Vom Urteil der Kritiker ist der zweite Schritt der Prüfung abhängig. Denn nur in der Gebrauchsliteratur kommt man ohne jedwede Kritik an größere Leserkreise heran. Wenn nun diesen privilegierten Lesern der fröhliche Wettbewerb der Themen, Weltsichten, Schreibhaltungen und Schreibmethoden keine Freude macht und sie ihn sogar ekelhaft finden, weil sie - an Stelle einer Literaturwissenschaft – eine Literaturideologie beachten, so ergeben diese an die Wand geschriebenen Devisen und Ermahnungen einen zusätzlichen Sinn.
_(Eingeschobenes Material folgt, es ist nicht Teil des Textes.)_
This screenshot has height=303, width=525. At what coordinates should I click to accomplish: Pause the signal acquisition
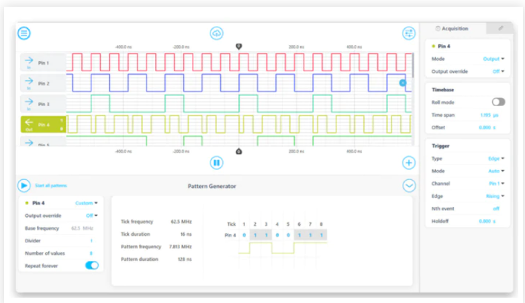pos(216,163)
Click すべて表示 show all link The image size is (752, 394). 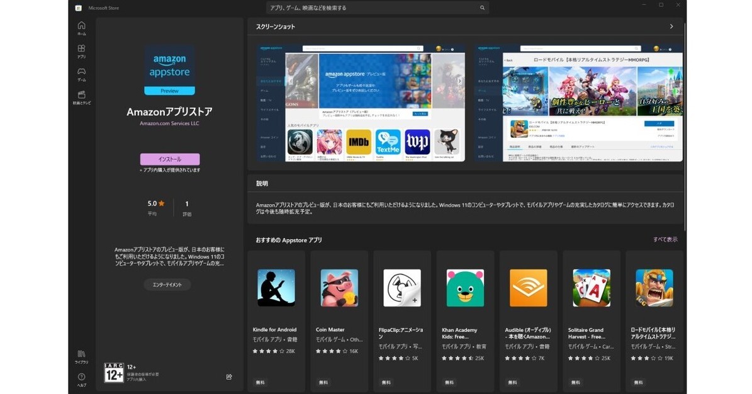coord(665,240)
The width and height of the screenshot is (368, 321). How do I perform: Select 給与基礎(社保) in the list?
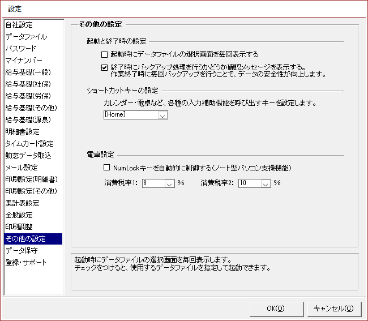tap(28, 84)
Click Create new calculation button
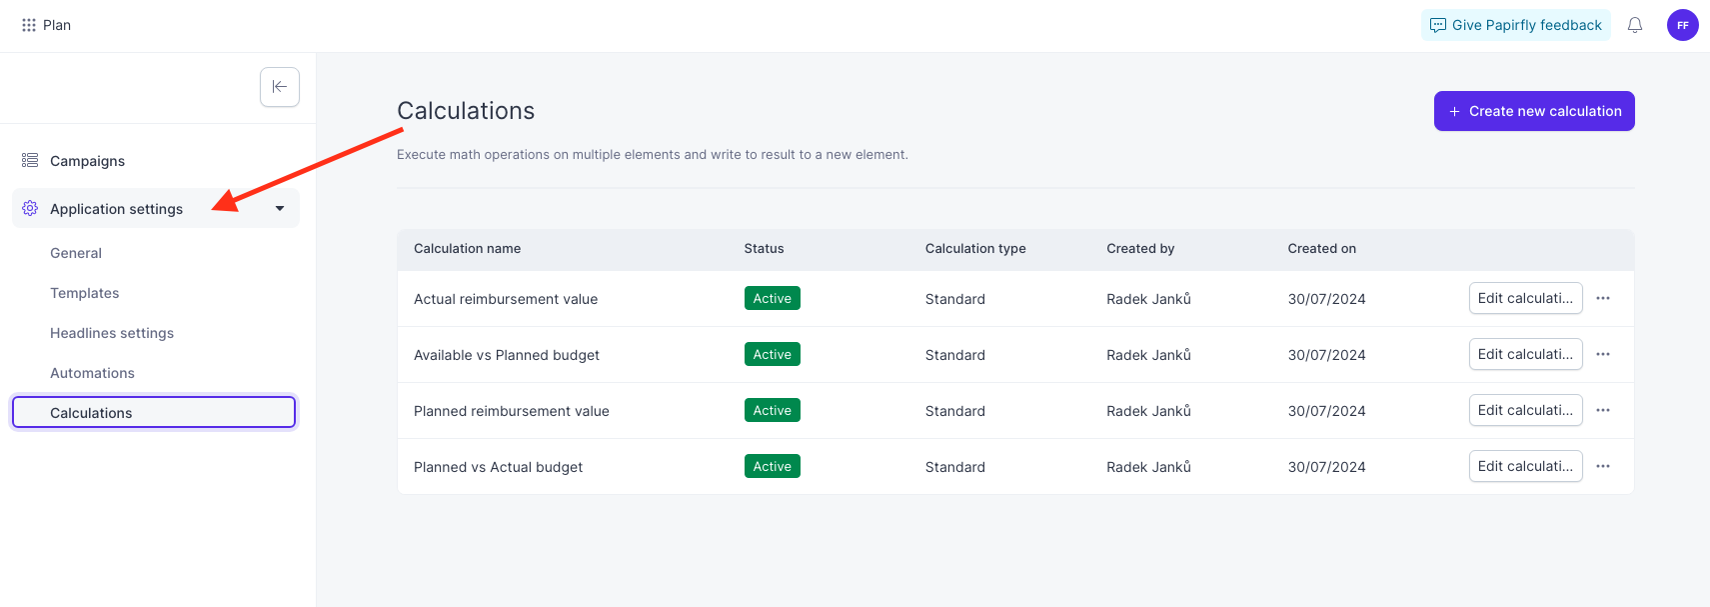This screenshot has height=607, width=1710. click(x=1534, y=111)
Es könnte auch geschrieben stehen: „Der allwissende Erzähler ist tot“, „Wer erzählt, zählt nicht“, „Es gibt keine Welt außerhalb des Textes“. 1979 rief Marcel Reich-Ranicki in den Klagenfurter Saal (und die Autoren und Autorinnen kicherten verlegen): „Ich lasse mir von einem Poeten nicht die Welt erklären!“ Das war damals der neueste Schrei. Hier die Zauberer der Kunst, die scheinbar alles dürfen und die man nie ganz versteht, und dort die Techniker, Wissenschaftler und Wirklichkeitsmenschen, die das Erklären gepachtet haben und an denen kein Rest von Rätsel haftet.

In seinem wichtigen Essay beschreibt Peter Truschner weniger die „vorgeschriebenen Codes“, die überall auftauchen und nur knapp geäußert werden, als die grassierende Nachgiebigkeit, Ängstlichkeit und Karrierebezogenheit der Nachwuchstalente. Jede Generation ist offenbar anderswo realistisch. Der „vorauseilende Gehorsam“, der in den 1980 er Jahren sehr verachtet war, scheint heute niemandem mehr sauer aufzustoßen. Die Redaktionen, Lektorate und Dramaturgischen Abteilungen, die wir hier als „ersten Schritt“ begreifen, sind selber schon von Konformismus erfasst. Sie prüfen, wie Truschner schreibt, das kreative Tun ihrer Angestellten und Freien Mitarbeiter lückenloser und kleinlicher als früher, wo die Weltlage noch halbwegs offen und der „Rückzug ins Private“ weniger verbreitet war. Zitat Truschner: „Je weniger das Große zu verändern ist, desto empfindlicher wird man im Kleinen. Die neue Empfindsamkeit ist dabei kaum vorstellbar ohne die subjektive Erfahrung von politischer Ohnmacht.“
Auf diesem Weg raubt der immer schon prophezeite Konformismus der poetischen Darstellung Lebendigkeit und Vielfalt. Sieht momentan so aus. Peter Truschner empfiehlt die Abwendung vom Betrieb, doch der Betrieb ist an sich nicht schlecht. Er ist nur so gut wie die Betriebsleute.